-- Excerpted passage --

-- Opening Marker --

It's not just that Ernie Irvan has awakened from a coma, shed his life-support system and beaten death on a 10-to-l long shot. It's that only two months after his awful crash during practice at Michigan International Speedway. Irvan is up and about. Bouncy, chipper, chatty, alert. Hopping motor scooters and riding horses—against doctors' orders, of course.
He has recovered sufficiently to have developed a phobia, not of enduring another bad wreck, but of going back to being nobody. It is common among the men who drive NASCAR's Winston Cup circuit: a fear of obscurity that overshadows all the usual human fears. And so, of course, Irvan is bent on getting back into the kind of car that nearly killed him.
The patch over his left eye notwithstanding, Irvan exudes the classic California demeanor, the sense that everything's cool. Really. Except for the frequency with which he expresses to friends and relatives and reporters what he calls "the fear of being forgotten." Though his cars and crew at Robert Yates Racing wait faithfully for the moment when Irvan is deemed ready to drive again, doctors expect him to miss at least a year. There is a chance that he won't be able to return at all. And Irvan knows that in NASCAR, "the deal is, out of sight, out of mind."
There are 16 days in August and September that Irvan docs not remember. Most mercifully absent from his memory is the early morning of Aug. 20, when, during practice for the Good-wrench 400, the right front tire failed on his Ford Thunderbird, sending the car slamming broadside into a concrete retaining wall on the two-mile Michigan oval. (Reports of a nearly head-on crash were erroneous.) For three days Irvan lay comatose, his skull "cracked like an eggshell," says one of his doctors. He had severe contusions of the brain and the lungs. For two weeks he lay in fitful semiconsciousness while his wife, Kim, kept him from pulling at the 14 tubes running in and out of his body.

-- Closing Marker --

-- Given records --
-- Opening Marker --

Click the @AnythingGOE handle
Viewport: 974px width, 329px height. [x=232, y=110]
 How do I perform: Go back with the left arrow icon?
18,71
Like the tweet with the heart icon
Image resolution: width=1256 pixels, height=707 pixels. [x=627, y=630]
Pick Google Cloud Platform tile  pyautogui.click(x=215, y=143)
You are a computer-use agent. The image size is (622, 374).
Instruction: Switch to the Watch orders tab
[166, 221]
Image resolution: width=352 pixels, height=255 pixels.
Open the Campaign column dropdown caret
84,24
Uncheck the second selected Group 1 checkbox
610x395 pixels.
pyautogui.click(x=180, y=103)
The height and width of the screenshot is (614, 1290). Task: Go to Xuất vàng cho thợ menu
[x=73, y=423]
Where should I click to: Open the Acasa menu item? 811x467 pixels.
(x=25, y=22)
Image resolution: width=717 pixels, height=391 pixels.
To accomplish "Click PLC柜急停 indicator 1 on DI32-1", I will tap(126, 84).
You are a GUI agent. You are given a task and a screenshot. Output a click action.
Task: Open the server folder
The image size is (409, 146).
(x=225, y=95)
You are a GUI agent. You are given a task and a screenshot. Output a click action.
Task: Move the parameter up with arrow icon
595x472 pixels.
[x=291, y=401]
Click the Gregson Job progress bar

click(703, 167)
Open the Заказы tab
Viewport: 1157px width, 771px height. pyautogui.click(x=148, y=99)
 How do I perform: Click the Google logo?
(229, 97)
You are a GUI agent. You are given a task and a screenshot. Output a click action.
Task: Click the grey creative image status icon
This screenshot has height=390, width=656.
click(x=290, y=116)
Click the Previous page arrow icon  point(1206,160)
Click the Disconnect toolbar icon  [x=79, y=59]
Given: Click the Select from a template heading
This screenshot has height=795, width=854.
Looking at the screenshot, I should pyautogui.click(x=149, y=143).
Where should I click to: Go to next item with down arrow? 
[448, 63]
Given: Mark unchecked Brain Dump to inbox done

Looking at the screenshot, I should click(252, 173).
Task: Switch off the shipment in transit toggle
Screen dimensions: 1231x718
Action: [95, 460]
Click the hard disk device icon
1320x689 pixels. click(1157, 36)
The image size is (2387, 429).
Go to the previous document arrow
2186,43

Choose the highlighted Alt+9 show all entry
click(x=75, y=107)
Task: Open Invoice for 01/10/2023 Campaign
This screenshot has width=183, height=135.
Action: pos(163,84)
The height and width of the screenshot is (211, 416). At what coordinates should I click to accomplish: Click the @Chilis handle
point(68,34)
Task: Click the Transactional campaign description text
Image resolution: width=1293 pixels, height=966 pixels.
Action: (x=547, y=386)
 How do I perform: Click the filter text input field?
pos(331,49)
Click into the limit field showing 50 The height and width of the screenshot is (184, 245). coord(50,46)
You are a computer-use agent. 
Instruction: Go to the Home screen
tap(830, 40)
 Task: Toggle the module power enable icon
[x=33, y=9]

-- Closing Marker --

-- What to do --
Please answer from the Ernie Irvan article: what failed on his Ford Thunderbird during practice on Aug. 20?

-- Task result --
The right front tire.